For starters I commend you for being 35 years old and having $500k in retirement savings. As for the question at hand it is a tricky one to say the least. You are definitely saving more than the average individual at 31%. Most places will tell you if you save 10-15% you will be OK. I am more of a believer of saving closer to 20% to be honest and you still are way above that. Now the real question at hand is figuring out what lifestyle you want now and what lifestyle you aspire to in retirement? Also I'd want to understand when you want that retirement to be? If you plan to retire early than certainly you need to save more aggressively. If you plan to work later like into your mid 60's I'd say you likely can afford to pull back. Balance is one of the hardest things to do in financial planning as it takes a lot to figure out the right mix between spending, and saving. There is no 100% right answer, but assuming you plan to have a normal working career I'd say it is likely OK for you to pull back so you can enjoy life a little more. I will say if you aren't going to be spending the money any way keep saving and maybe just save into a liquid investment account so you can have access to these funds sooner rather than later.
Yes. And no. :)
It depends on your goals for a retirement. Your savings at 31% is beyond exceptional.
However, if you said that your current and future standard of living required spending millions of dollars per year, then, perhaps it is not enough.
Yes, it should impact your current quality of life in that if you are not saving 15-20%, you should have a plan to get there.
If you are in your situation, saving as much as you are, and expect a retirement that is normal (rather than before something like age 39!), and a spending rate that is similar in retirement, then, no... you should not save as much if you have other goals.
But, I find it interesting you have a hard time spending money... that's an amazing quality! Good for you!
I find it hard to reconcile the idea of living paycheck-to-paycheck and not being able to spend though without knowing more. It sounds like a conflict here with trying to max out retirement accounts and current lifestyle.
The only response I can give is 31% is exceptional if your goal is for a very early retirement or other savings goals that require as much. If not, then, I would give someone in a similar spot (without knowing more) permission to spend.

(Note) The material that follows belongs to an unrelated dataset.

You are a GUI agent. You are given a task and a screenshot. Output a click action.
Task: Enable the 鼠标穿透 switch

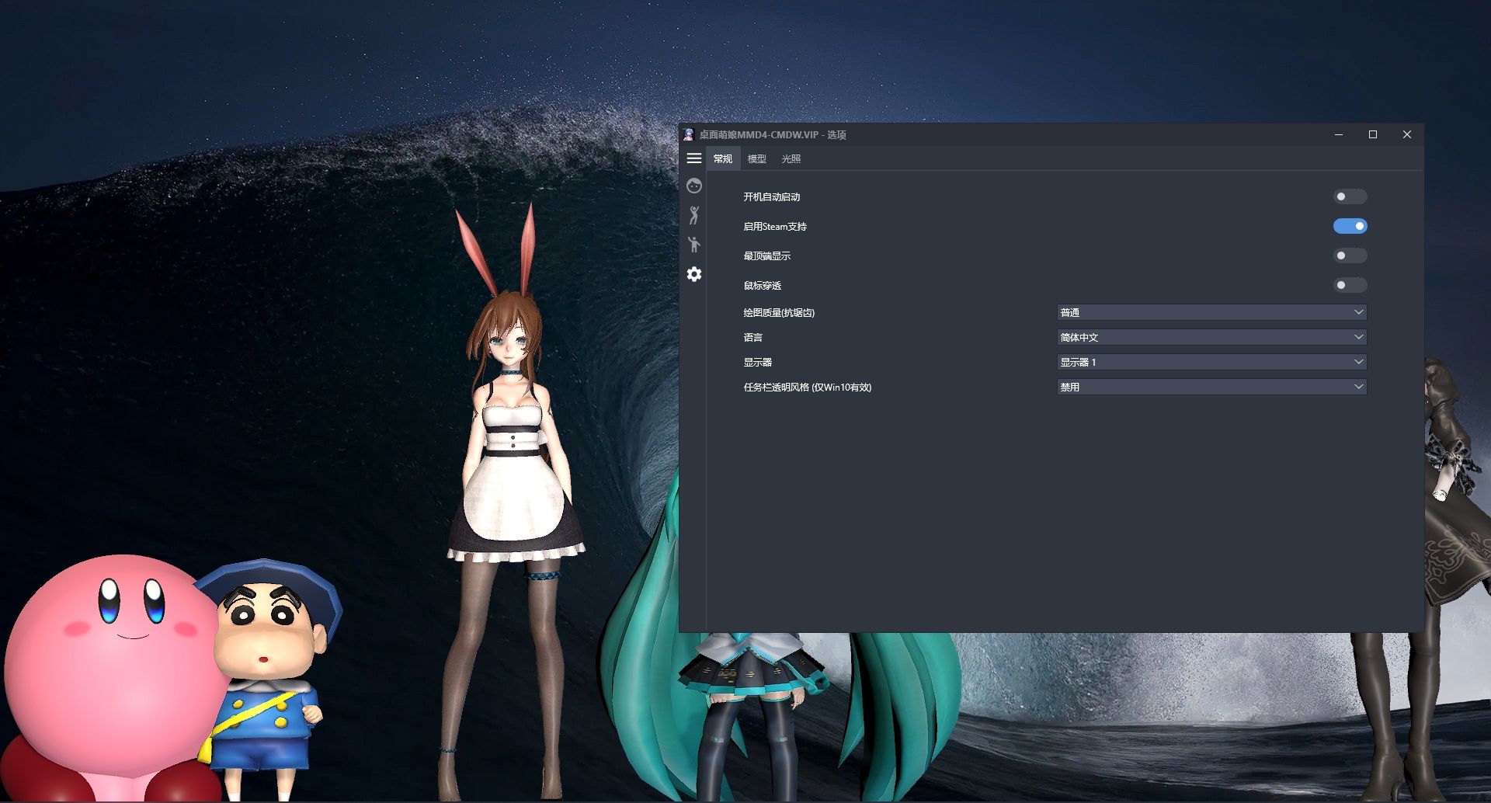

This is sort of a trick question. If you start early and save a good amount, and invest ok (at least not like a total idiot) you should be in good shape. From what I can tell you started early, have a good amount saved up and I will guess are not investing like an idiot.
I feel you, I also save a huge amount of my income, and have issues with spending money. My spouse helps me get over this....but that is a story for another time.
You can likely lower the amount you save for retirement and still stay on track. This will mostly depend on when you want to retire, and how much money you will want to live on in retirement. You might fee better if you have a financial plan- where you set aside the money you need for retirment. But also set aside money you can spend on fun stuff. Essentially giving yourself permission to spend money on a trip or new clothes or whatever floats your boat.
Keep up the good work, but make sure to enjoy life a little bit along the way.